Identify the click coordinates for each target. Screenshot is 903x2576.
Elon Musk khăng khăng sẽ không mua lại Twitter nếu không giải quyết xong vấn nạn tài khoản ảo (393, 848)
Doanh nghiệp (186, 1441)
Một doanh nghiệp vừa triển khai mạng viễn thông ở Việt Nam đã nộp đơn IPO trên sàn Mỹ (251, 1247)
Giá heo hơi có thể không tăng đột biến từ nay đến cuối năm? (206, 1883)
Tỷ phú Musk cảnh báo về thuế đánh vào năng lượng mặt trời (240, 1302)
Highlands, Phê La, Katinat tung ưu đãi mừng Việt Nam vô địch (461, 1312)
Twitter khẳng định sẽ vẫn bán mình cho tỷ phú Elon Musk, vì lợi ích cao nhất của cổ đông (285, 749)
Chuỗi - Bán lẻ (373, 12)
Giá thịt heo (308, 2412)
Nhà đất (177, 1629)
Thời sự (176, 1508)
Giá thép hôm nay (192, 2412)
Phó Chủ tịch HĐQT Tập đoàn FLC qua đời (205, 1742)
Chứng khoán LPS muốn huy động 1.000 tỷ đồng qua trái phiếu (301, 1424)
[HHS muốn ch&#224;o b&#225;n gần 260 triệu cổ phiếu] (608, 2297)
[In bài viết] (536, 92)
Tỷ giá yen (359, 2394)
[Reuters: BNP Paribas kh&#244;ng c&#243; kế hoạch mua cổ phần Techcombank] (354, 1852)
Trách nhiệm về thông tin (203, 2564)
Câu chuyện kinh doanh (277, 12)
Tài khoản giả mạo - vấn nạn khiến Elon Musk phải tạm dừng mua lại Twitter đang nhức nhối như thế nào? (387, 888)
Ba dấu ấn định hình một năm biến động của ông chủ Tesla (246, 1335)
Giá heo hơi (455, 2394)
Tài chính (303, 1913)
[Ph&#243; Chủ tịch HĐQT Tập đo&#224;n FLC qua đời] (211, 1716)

● **Your assignment**
Copy out each line from the listing that contains the string "Musk".

● **Task solution**
Elon Musk khăng khăng sẽ không mua lại Twitter nếu không giải quyết xong vấn nạn tài khoản ảo (393, 848)
Tỷ phú Musk cảnh báo về thuế đánh vào năng lượng mặt trời (240, 1302)
Twitter khẳng định sẽ vẫn bán mình cho tỷ phú Elon Musk, vì lợi ích cao nhất của cổ đông (285, 749)
Tài khoản giả mạo - vấn nạn khiến Elon Musk phải tạm dừng mua lại Twitter đang nhức nhối như thế nào? (387, 888)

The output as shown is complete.